Par Léonard Plantain
5 octobre 2020
Mis à jour: 6 octobre 2020

Le maire d’Hallencourt (dans la Somme) a dû baisser son indemnité pour faire passer un jeune du service d’entretien de sa commune à temps plein.

Parce que les dotations de l’État dédiées au fonctionnement d’Hallencourt n’ont cessé de baisser (passant de 190 000 à 77 000 euros en quelques années), Frédéric Delohen, le maire de la commune, a dû prendre une mesure particulière : faire voter une baisse de son indemnité, afin de pouvoir passer à plein temps un membre du service d’entretien de sa commune.

Une décision qui fait suite à la colère d’une famille endeuillée, qui s’est plainte il y a quelques semaines de l’état du cimetière communal. Une affaire qui pourrait d’ailleurs se poursuivre en justice, relate Le Parisien.

Âgé de 54 ans et retraité de la SNCF, le maire explique : « Hallencourt se développe sur une superficie de 20,55 km². Nous avons 4 personnes aux services techniques qui s’en chargent.

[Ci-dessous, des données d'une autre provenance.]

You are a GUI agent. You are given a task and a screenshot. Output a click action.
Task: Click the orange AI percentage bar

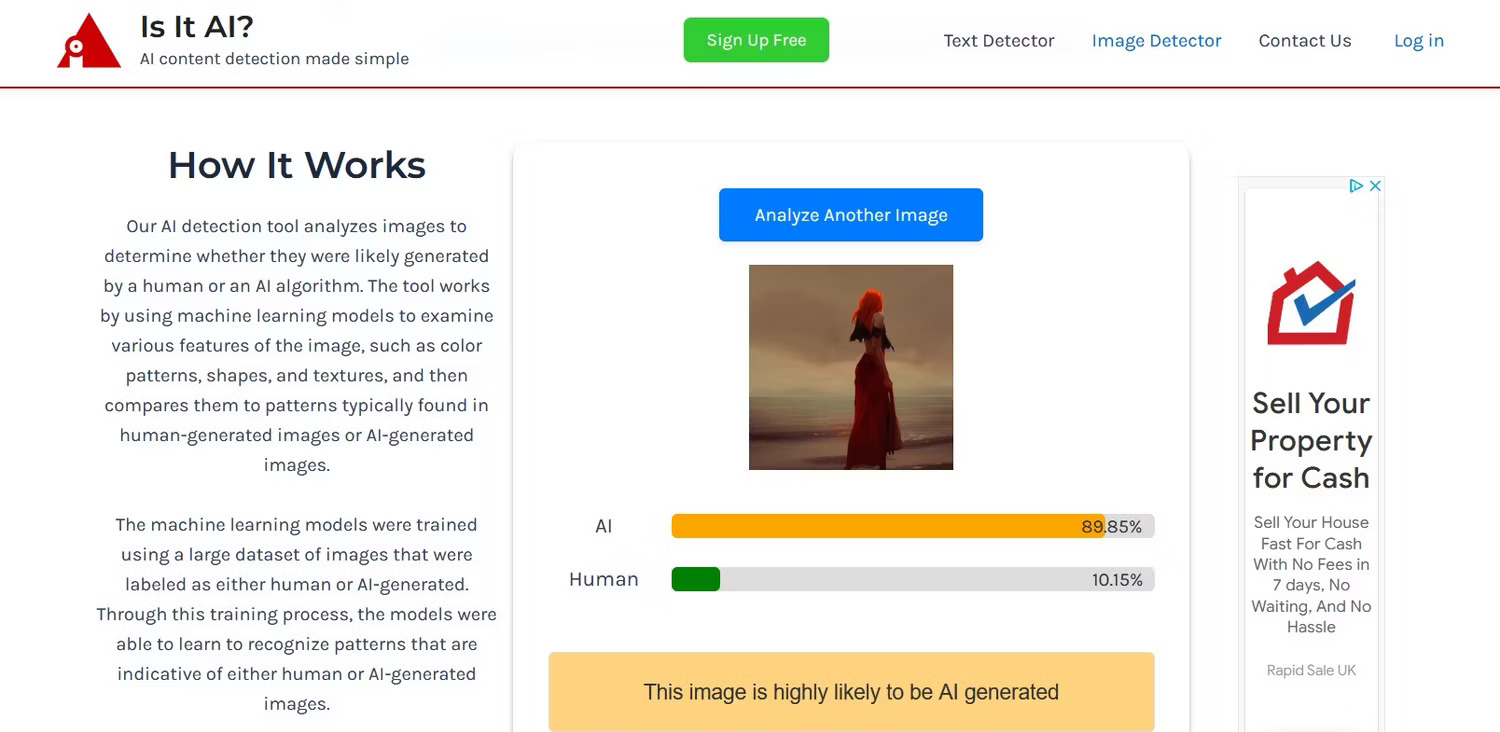tap(888, 526)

Mais l’une part à la retraite bientôt, une autre a des soucis de santé… Nous avons donc décidé d’embaucher un jeune de la commune qui était à 20 heures et de le faire passer à 35 heures. »

Cependant, cela n’entrait pas dans le budget. Une seule solution lui vint à l’esprit : diminuer son salaire. Ainsi, Frédéric Delohen a fait voter une baisse de 600 euros de son indemnité, la faisant passer à 1 672 euros brut pour le 1er décembre.

Une décision que son épouse et les élus de son camp déplorent. « Il est vrai que moi et mes adjoints ne prenions déjà pas la somme à laquelle nous avions droit, alors que j’ai toujours dit que tout travail méritait salaire. Parfois, je travaille de 8 heures à 21 heures. Mais le plus important, c’est que ce recrutement soit transparent pour la collectivité. Ce jeune, très sérieux, que nous avons formé depuis trois ans, a failli se faire embaucher dans une commune voisine », explique le maire.

De son côté, le premier intéressé a préféré rester discret. « Il m’a dit merci. Quant à moi, j’aurais préféré que cela passe inaperçu. J’aurais dû le faire dès ma réélection », conclut Frédéric Delohen.